Honestly, it doesn't get much worse than in the poodle ring. My breeder is now strictly a UKC breeder and even had written into my agreement that I only show UKC conformation - that was years of showing in AKC. His dogs are all AKC/UKC registered and they come from AKC champions, but he doesn't want anything to do with that poodle-ring politics.


----------



## Kela (Aug 12, 2008)

Thank you for the info! I've heard that there are lots of "politics" in the show ring, especially surrounding poodles so that does make me nervous. I've always wanted to give it a shot though and figure that now is as good of a time as any! 

I did go ahead and give my puppy a preliminary cut, assuming that I won't be trying my first show until later in the year. 

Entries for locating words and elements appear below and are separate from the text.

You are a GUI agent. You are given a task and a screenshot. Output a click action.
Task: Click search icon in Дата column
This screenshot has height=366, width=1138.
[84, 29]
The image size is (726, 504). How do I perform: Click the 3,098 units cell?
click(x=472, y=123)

I know, we have lots of work to do! Still have the puppy wispy hairs and some more shaping to do. I think I need to shorten the jacket a little bit, but I may just have a pro go in and clean it up. I'm going to try and get someone who will clip the coat and coach me on it as well. I've groomed my own dogs always but I still need more practice especially if I'm going to show them.


----------



## SECRETO (Aug 20, 2008)

I your dog looks great for just learning the cut. I have to say that when I did my 1st cont clip a few months ago I thought the coat was a little long. Biggest mistake I made ! lol Then I had to look at him looking goofy until it grew back and Im still waiting....it's almost there. Your dog's cut looks really nice.

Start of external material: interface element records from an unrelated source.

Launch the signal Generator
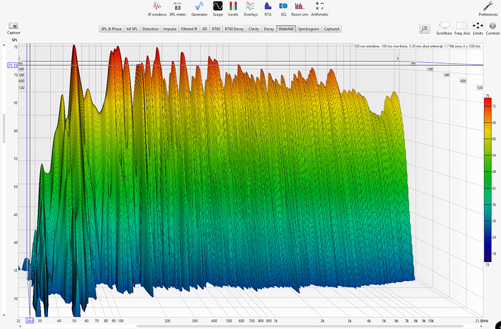 pos(199,8)
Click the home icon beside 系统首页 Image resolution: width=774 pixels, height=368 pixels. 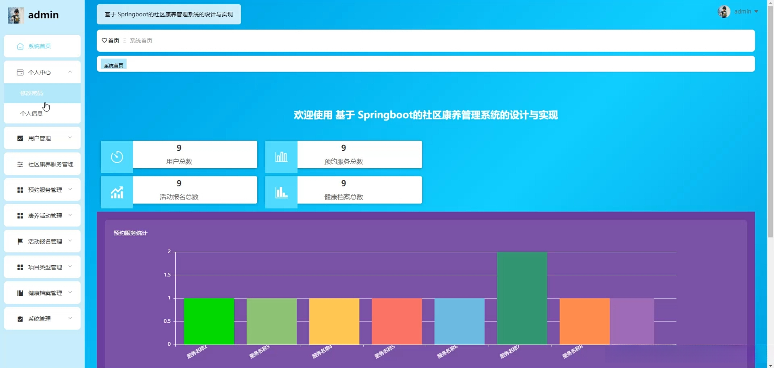pyautogui.click(x=20, y=46)
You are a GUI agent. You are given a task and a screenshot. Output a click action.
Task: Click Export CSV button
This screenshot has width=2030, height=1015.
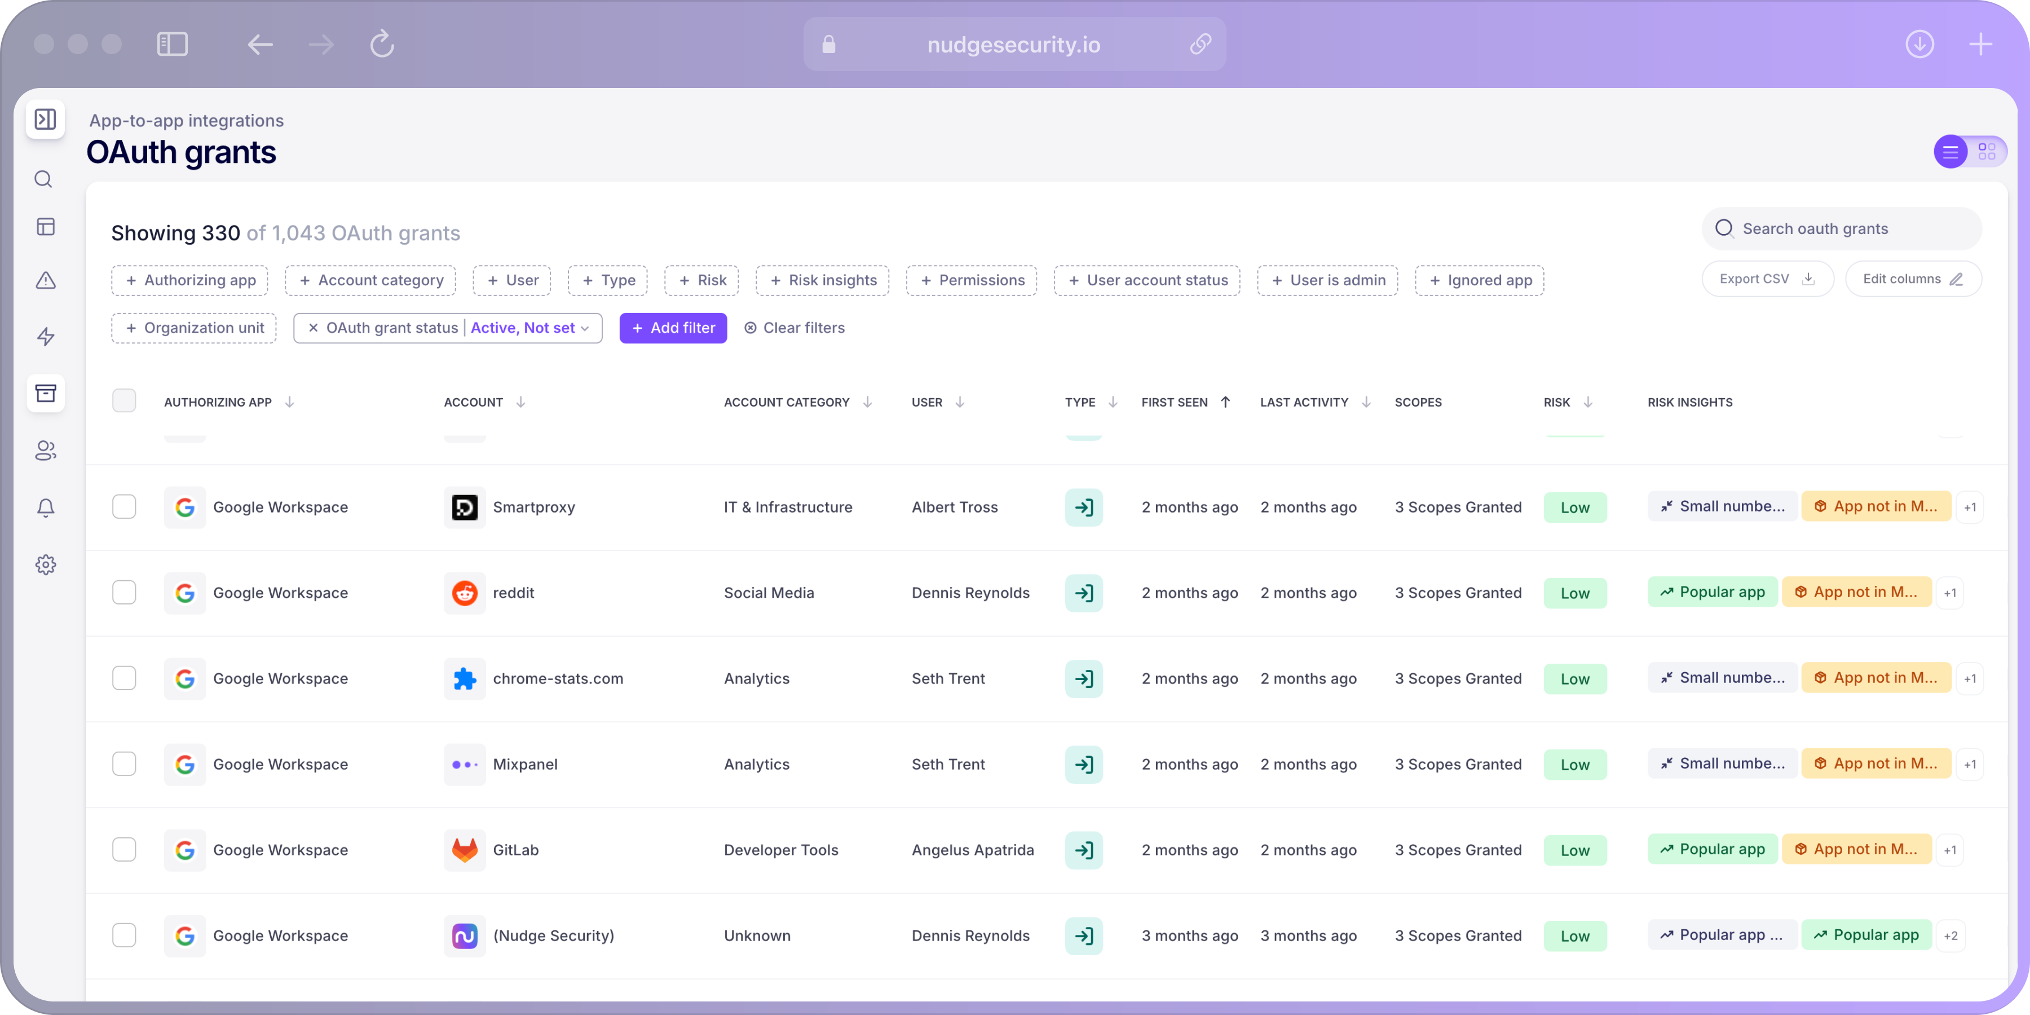(1767, 279)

I have to ask about the rosettes. I left rosettes off my boy but now I want to add them. Is there a special technique or just free hand ?


----------



## Kela (Aug 12, 2008)

I learned a trick for doing pom poms on the ankles, you brush all the hair straight up and then grab the pom pom holding the hair up, and you trim in a circle around the top. This makes it really rounded.

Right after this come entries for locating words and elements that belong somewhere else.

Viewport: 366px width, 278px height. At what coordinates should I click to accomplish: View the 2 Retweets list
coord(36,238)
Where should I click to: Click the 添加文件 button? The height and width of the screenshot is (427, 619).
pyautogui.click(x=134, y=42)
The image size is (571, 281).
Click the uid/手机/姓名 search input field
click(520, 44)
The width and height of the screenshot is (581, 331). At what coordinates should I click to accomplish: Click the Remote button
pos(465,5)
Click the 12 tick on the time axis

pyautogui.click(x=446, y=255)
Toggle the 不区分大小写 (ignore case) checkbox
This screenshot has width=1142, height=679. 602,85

I used that trick on the pom poms (since I didn't know what I was doing) and I just kept brushing the hair straight up, and I'd trim off a moon shape at the top. Then I'd brush straight down, and trim off a moon shape at the bottom...and just kept doing that all the way around in a circle. That made it nice and round.

I heard a trick on another forum...place a glass over the hair that you want to keep..and then use the clippers around it, lol. Still have to trim the hair thats left into a ball though but that could help get the circles in the right place!


----------